The first thing lawyers should do in a recession
I was not planning to write about the economy this week. But then I saw Business Week’s special report on the current “market reckoning” (February 4, 2008 issue, p, 26). It explains how “We’re at the beginning of a long arduous process of figuring out how much of the post-tech bubble prosperity was real, and how much was the result of a credit induced frenzy.” The article says that American spending has exceeded earnings by about $3 trillion since 2001, and quotes a variety of expert opinions on just how bad things may get as a result. All seem to agree that at an absolute minimum there will be some sort of painful correction.
Now nobody likes to hear bad news and it’s human nature to ignore warning signs, so maybe you think it’s way too early to consider the implications of a legal recession. If that’s your view, see the 2008 annual Client Advisory issued by Hildebrandt and Citi Private Bank on Monday, which they described (p. 18) as "Our first ‘downbeat’ Client Advisory since we predicted the economic slowdown of 1998." They concluded (p. 10): "It would be prudent for leaders and managers of law firms to assume that the current economic slowdown is likely to have a detrimental impact throughout 2008."
You want more evidence? See:
- Last week’s online article from Larry Bodine entitled “The Legal Profession Has Entered a Recession.”
- Lawyer Pat Lamb’s post “Will the perfect storm fundamentally alter the foundation of the profession?”
- Gerry Riskin’s August post: “Doom and gloom for the legal profession: It’s coming.”
- Gerry’s follow-up post last week for managing partners, entitled “Recession-proof your law firm.”
Of course, some lawyers won’t believe any of this bad news until they begin to see their own billable hours get squeezed. When they do, the first reaction of some will be to suddenly start looking for new clients. Wrong answer. They should start by protecting the clients they already have and start doing it now. Your clients will be feeling pressures of their own, and your competitors will be coming after them.

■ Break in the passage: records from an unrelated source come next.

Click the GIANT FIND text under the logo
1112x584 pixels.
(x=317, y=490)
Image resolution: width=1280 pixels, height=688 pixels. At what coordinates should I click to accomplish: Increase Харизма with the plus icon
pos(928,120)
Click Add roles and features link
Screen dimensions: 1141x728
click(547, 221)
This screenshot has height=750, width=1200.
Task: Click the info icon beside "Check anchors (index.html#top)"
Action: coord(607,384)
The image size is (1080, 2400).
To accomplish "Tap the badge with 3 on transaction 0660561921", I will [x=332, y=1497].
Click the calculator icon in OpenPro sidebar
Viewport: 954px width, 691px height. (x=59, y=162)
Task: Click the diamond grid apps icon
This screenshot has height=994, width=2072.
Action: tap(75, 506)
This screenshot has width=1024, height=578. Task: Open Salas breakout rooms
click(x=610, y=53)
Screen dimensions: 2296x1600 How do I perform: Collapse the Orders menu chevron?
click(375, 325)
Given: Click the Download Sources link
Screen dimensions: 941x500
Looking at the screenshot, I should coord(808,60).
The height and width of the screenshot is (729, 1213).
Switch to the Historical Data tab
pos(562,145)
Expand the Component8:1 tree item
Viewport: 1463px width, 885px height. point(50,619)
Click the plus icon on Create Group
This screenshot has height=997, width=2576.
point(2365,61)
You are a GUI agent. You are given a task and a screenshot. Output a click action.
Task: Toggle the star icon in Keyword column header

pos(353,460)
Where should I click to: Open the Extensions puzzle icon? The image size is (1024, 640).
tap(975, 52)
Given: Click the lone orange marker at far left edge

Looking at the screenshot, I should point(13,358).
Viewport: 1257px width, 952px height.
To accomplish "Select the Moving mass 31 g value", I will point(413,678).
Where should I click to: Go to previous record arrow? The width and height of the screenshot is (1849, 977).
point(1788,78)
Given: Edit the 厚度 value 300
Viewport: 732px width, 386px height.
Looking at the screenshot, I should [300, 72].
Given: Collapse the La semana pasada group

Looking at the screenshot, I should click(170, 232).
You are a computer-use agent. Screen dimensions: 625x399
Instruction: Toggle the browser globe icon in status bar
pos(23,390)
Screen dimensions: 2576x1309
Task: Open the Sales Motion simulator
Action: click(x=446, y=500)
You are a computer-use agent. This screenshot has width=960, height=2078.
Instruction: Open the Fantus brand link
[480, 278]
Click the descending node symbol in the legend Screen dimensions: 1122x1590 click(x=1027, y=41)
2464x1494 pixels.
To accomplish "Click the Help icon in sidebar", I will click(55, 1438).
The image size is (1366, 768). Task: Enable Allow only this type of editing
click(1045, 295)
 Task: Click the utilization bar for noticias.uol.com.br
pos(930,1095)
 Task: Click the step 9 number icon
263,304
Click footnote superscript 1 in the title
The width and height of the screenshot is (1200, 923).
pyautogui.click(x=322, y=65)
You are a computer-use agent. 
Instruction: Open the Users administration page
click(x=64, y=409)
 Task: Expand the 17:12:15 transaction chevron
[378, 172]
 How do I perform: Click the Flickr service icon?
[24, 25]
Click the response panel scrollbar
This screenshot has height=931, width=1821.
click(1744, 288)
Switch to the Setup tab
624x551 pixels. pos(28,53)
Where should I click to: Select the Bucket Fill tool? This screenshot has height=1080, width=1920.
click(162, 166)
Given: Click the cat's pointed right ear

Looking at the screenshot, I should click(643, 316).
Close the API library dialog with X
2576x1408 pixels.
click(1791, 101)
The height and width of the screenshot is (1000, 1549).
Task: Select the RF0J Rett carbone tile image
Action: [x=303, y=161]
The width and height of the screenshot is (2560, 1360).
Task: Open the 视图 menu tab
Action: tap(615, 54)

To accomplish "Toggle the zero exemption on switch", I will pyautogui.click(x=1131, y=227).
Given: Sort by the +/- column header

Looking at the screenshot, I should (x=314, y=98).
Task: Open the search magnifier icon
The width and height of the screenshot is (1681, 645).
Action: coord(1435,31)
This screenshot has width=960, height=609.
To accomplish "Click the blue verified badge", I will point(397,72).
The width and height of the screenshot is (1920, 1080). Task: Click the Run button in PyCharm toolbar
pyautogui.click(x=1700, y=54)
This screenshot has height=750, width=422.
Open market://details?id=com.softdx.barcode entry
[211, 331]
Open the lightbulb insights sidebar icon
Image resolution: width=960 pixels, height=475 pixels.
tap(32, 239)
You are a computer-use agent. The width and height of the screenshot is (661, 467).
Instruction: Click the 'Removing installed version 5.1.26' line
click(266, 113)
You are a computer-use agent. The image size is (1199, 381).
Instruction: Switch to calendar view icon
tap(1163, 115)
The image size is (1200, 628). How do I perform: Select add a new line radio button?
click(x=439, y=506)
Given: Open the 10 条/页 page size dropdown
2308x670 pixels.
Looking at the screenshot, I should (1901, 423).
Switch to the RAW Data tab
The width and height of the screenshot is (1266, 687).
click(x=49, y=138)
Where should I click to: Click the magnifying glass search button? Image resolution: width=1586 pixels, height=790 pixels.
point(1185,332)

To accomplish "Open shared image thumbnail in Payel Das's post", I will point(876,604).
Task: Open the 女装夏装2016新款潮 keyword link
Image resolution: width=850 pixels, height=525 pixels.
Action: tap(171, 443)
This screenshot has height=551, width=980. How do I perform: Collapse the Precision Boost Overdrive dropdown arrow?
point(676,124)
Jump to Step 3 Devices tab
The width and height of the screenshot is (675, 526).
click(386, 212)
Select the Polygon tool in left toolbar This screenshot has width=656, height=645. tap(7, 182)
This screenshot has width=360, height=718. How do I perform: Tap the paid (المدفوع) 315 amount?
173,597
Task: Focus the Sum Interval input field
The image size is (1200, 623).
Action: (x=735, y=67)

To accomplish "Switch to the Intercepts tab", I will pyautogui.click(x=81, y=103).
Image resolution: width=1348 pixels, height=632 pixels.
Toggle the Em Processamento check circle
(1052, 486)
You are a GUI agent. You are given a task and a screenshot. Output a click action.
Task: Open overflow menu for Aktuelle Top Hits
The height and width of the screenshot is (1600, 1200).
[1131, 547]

So that is the first thing every lawyer should do in a recession: protect your work with current clients.
And how do you do that? Consider what other firms are doing, quickly pick out an item or two that fits your practice and personality, and give it a try. Here are five of the best steps to increase client satisfaction:
- Schedule a free visit to a client’s office, to discuss the client’s business needs, or free monthly meetings or telecons "off the clock."
- Conduct a formal or informal client satisfaction interview.
- Ask the client what needs to be improved—responsiveness, timeliness, and/or value—and brainstorm together about how to accomplish this
- Improve communication about the business implications of legal matters.
- Promote efficiencies to reduce cost, and tell clients about them.
Do you think this is unnecessary? Are your clients already completely satisfied with the service you provide? Are you sure? In a 2007 survey of general counsel, Inside Counsel magazine asked lawyers to grade their overall performance with clients as A, B, C, D, or F. 62% of the lawyers thought they were earning an A. But when they asked clients the same question, in fact only 19% earned As. In other words, more than 2 out of every 3 lawyers overrated their performance.
So even if you think your current clients are happy enough, it would be wise to make them happier.
Once that is taken care of, then budget some time looking for new clients. Start by accepting the fact that it takes a long time to develop relationships. As my first sales coach said to me many years ago, “You can’t make the corn grow faster because you are hungry.” But the journey of a thousand miles does not begin until you take that first step, so it might as well be today.
And if you get tempted to cut back on marketing when times get tough, consider Hildebrandt's conclusions (Client Advisory, p. 13): "The competition to win and keep clients is intensifying notwithstanding the downturn, and firms would be well advised not to be ‘penny wise and pound foolish' in this area."